◆ **What the exercise asks**
Word for word, return every record that follows.

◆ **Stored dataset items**
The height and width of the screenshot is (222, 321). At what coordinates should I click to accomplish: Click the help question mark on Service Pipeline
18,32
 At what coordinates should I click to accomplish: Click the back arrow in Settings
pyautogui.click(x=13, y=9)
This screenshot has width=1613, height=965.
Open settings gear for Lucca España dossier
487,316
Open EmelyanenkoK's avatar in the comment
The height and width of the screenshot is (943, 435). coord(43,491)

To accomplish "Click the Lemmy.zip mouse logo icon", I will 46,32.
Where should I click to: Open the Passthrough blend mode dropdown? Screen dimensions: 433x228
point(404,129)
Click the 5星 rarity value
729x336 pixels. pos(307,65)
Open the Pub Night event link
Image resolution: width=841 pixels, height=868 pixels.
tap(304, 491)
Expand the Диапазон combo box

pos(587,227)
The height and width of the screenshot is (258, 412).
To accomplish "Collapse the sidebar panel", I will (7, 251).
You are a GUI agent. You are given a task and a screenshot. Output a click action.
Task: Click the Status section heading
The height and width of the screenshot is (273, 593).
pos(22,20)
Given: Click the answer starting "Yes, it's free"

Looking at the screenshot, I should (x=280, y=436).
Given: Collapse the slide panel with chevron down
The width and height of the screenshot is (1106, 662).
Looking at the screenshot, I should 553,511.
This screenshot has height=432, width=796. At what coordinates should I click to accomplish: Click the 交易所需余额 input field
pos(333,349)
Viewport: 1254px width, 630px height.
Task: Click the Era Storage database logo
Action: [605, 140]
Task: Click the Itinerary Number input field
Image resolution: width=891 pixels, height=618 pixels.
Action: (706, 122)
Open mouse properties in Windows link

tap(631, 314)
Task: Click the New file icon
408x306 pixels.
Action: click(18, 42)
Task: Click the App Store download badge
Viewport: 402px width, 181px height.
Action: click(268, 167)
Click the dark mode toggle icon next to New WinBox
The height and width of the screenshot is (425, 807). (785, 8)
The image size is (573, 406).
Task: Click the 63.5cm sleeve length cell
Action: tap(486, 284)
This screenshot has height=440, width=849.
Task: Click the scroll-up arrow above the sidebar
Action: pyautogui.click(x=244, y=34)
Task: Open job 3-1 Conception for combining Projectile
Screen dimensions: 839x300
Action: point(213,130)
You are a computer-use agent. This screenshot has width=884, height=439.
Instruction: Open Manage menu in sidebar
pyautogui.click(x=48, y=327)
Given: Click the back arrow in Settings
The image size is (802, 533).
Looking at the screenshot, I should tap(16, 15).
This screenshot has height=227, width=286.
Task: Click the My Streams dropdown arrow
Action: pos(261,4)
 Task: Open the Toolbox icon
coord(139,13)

◆ **Task answer**
The height and width of the screenshot is (222, 321). At what coordinates should I click to accomplish: Click the help question mark on Service Pipeline
18,32
 At what coordinates should I click to accomplish: Click the back arrow in Settings
pyautogui.click(x=13, y=9)
This screenshot has width=1613, height=965.
Open settings gear for Lucca España dossier
487,316
Open EmelyanenkoK's avatar in the comment
The height and width of the screenshot is (943, 435). coord(43,491)

To accomplish "Click the Lemmy.zip mouse logo icon", I will 46,32.
Where should I click to: Open the Passthrough blend mode dropdown? Screen dimensions: 433x228
point(404,129)
Click the 5星 rarity value
729x336 pixels. pos(307,65)
Open the Pub Night event link
Image resolution: width=841 pixels, height=868 pixels.
tap(304, 491)
Expand the Диапазон combo box

pos(587,227)
The height and width of the screenshot is (258, 412).
To accomplish "Collapse the sidebar panel", I will (7, 251).
You are a GUI agent. You are given a task and a screenshot. Output a click action.
Task: Click the Status section heading
The height and width of the screenshot is (273, 593).
pos(22,20)
Given: Click the answer starting "Yes, it's free"

Looking at the screenshot, I should (x=280, y=436).
Given: Collapse the slide panel with chevron down
The width and height of the screenshot is (1106, 662).
Looking at the screenshot, I should 553,511.
This screenshot has height=432, width=796. At what coordinates should I click to accomplish: Click the 交易所需余额 input field
pos(333,349)
Viewport: 1254px width, 630px height.
Task: Click the Era Storage database logo
Action: [605, 140]
Task: Click the Itinerary Number input field
Image resolution: width=891 pixels, height=618 pixels.
Action: (706, 122)
Open mouse properties in Windows link

tap(631, 314)
Task: Click the New file icon
408x306 pixels.
Action: click(18, 42)
Task: Click the App Store download badge
Viewport: 402px width, 181px height.
Action: click(268, 167)
Click the dark mode toggle icon next to New WinBox
The height and width of the screenshot is (425, 807). (785, 8)
The image size is (573, 406).
Task: Click the 63.5cm sleeve length cell
Action: tap(486, 284)
This screenshot has height=440, width=849.
Task: Click the scroll-up arrow above the sidebar
Action: pyautogui.click(x=244, y=34)
Task: Open job 3-1 Conception for combining Projectile
Screen dimensions: 839x300
Action: point(213,130)
You are a computer-use agent. This screenshot has width=884, height=439.
Instruction: Open Manage menu in sidebar
pyautogui.click(x=48, y=327)
Given: Click the back arrow in Settings
The image size is (802, 533).
Looking at the screenshot, I should tap(16, 15).
This screenshot has height=227, width=286.
Task: Click the My Streams dropdown arrow
Action: pos(261,4)
 Task: Open the Toolbox icon
coord(139,13)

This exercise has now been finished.